*資料*
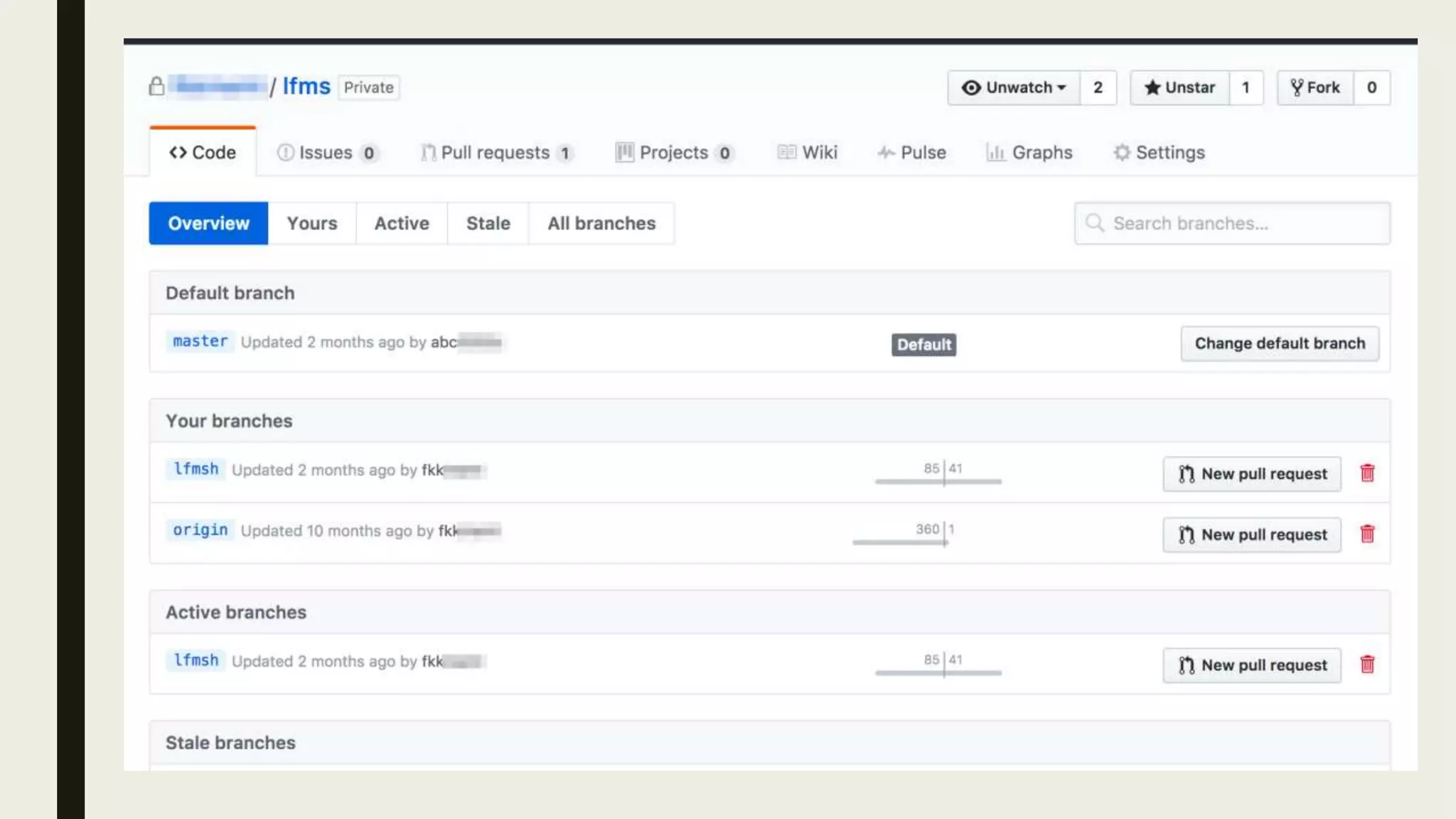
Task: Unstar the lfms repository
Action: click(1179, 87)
==
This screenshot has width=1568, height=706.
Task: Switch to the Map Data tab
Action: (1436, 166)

*やること*
資料のうち、「Task: Unstar the lfms repository」を含む行から始めて「Action: click(1179, 87)」を含む行までを、両端の行も含めて一字も変えずに書き写す。

*回答*
Task: Unstar the lfms repository
Action: click(1179, 87)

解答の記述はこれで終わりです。